Exercise 1:
According to the article on concussions, how old was Andre Waters when he killed himself?
Exercise 2:
Return the passage of the concussion article starting with "Normally found in" and going on through "3 years ago.".
Exercise 3:
Which people are named in the first paragraph of the concussion article? List all of them.

Text under study:
::::

He was talking about how the Eagles handled Brian Westbrook's first concussion, and the quickness by which he returned to play and was reinjured. It's deja vu for a guy like Primeau, not just because of his own case, but several others that have come before or since. Simon Gagne returned too soon two winters ago, got banged again and was pretty much done for the year. Eric Lindros. 'Nuff said.

And then there are the NFL guys he has gotten to know through the Sports Legacy Institute, the research center he donated his brain to. Founded by a concussion-plagued wrestler, Chris Nowinski, SLI's neurologists and neuropathologists have begun a long process of examining tissue from deceased ex-athletes, including NFL players like former Eagle Andre Waters, for evidence of chronic traumatic encephalopathy, or CTE.

Normally found in brains twice their age, evidence of CTE has been discovered in six of the seven brain tissues examined. Many of the deceased, such as Waters, exhibited troubling cognitive and personality changes, some that led directly to their deaths.

Waters was 44 and had been struggling with depression when he killed himself 3 years ago.

Bennet Omalu, a Pittsburgh-based neurologist, has also discovered Alzheimer's-like evidence in the brains of deceased players such as former Steeler Mike Webster. In October, the University of Michigan's Institute for Social Research released results of a phone survey of 1,063 former players, funded by the NFL. The number of players over 50 who said they had received a diagnosis of "dementia, Alzheimer's disease or other memory-related disease" was five times the national average, and for players between the ages of 30 and 49, that jumped to 19 times the national average.

Ira Casson, who co-chairs the NFL's own commission on brain injury, has downplayed much of this, including the Michigan survey - which was funded by the league itself. Casson believes more evidence is needed, and recently implied, in a New Yorker magazine article, that players assume such risk of brain trauma when they sign to play professionally.

"We certainly know from boxers that the incidence of CTE is related to the length of your career," he said in the magazine article. "So if you want to apply that to football - and I'm not saying it does apply - then you'd have to let people play 6 years and then stop. If it comes to that, maybe we'll have to think about that. On the other hand, nobody's willing to do this in boxing. Why would a boxer at the height of his career, 6 or 7 years in, stop fighting, just when he's making million-dollar paydays?"

::::

Source information:
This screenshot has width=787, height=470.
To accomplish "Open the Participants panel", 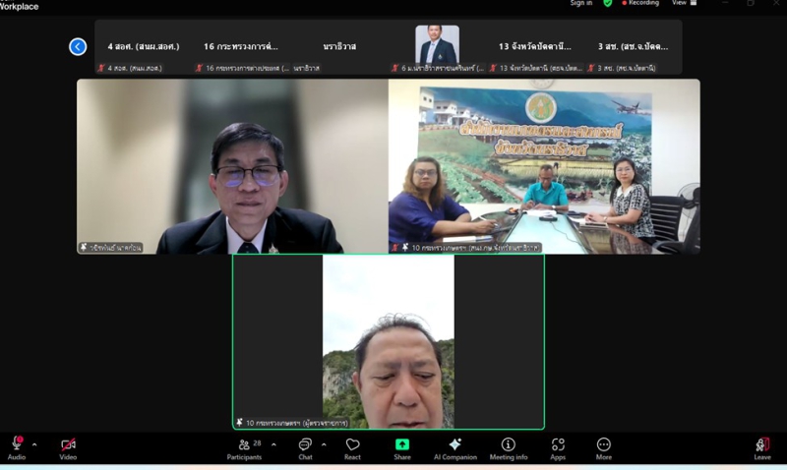I will pyautogui.click(x=244, y=445).
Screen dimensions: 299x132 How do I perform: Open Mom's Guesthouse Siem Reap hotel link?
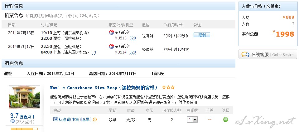[x=104, y=88]
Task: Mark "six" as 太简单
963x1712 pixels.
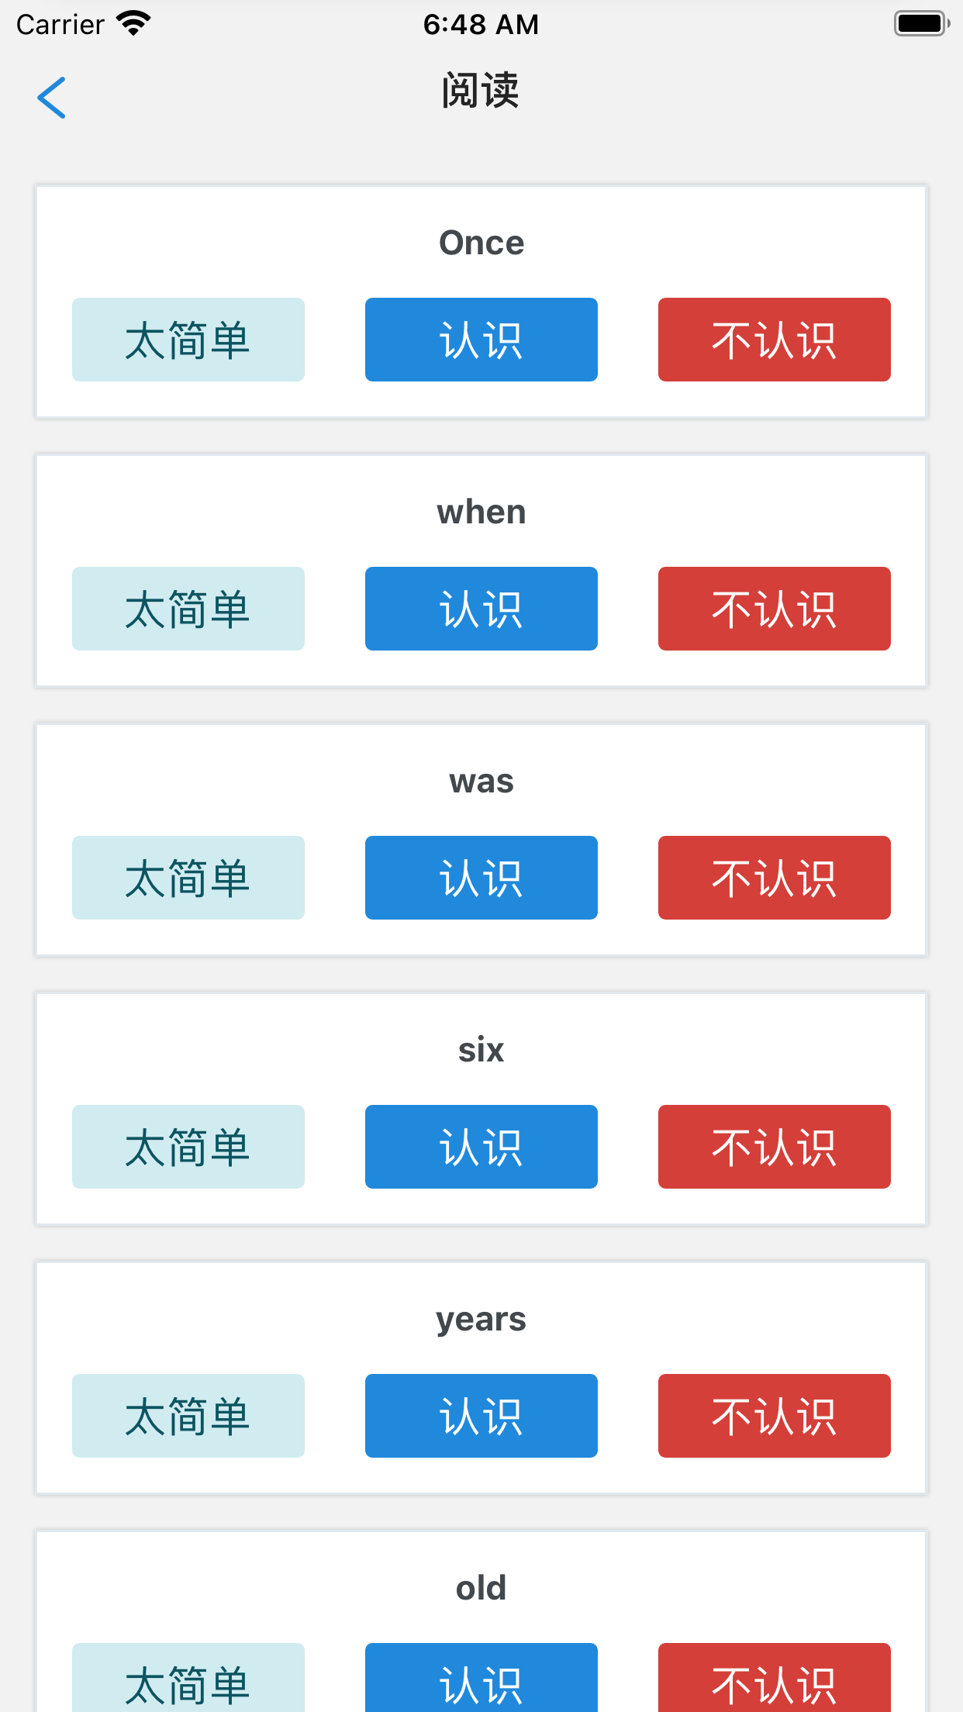Action: click(x=188, y=1147)
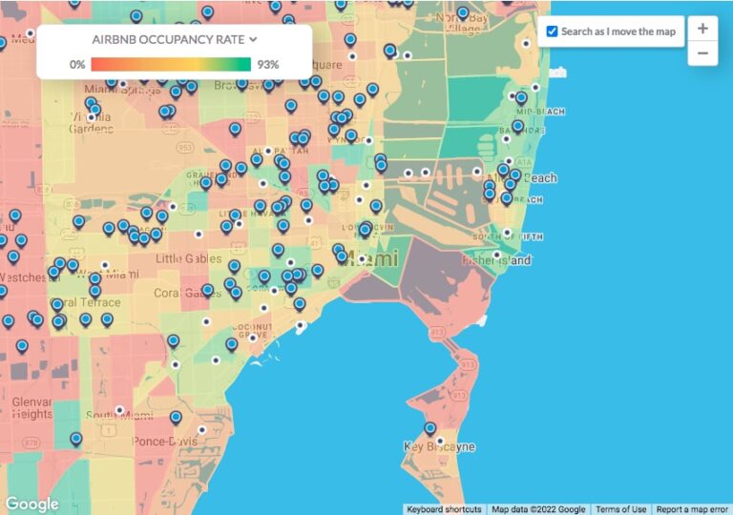Click the occupancy rate color gradient bar
This screenshot has height=515, width=733.
coord(172,65)
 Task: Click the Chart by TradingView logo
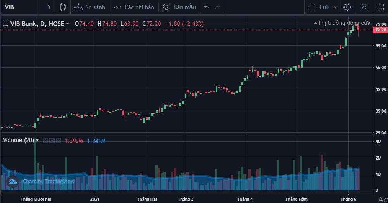[x=41, y=181]
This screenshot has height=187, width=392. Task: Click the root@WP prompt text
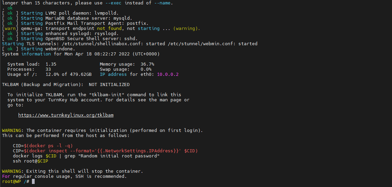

::::

Written solution 1:
He was 44.

Written solution 2:
Normally found in brains twice their age, evidence of CTE has been discovered in six of the seven brain tissues examined. Many of the deceased, such as Waters, exhibited troubling cognitive and personality changes, some that led directly to their deaths.

Waters was 44 and had been struggling with depression when he killed himself 3 years ago.

Written solution 3:
Brian Westbrook, Primeau, Simon Gagne, Eric Lindros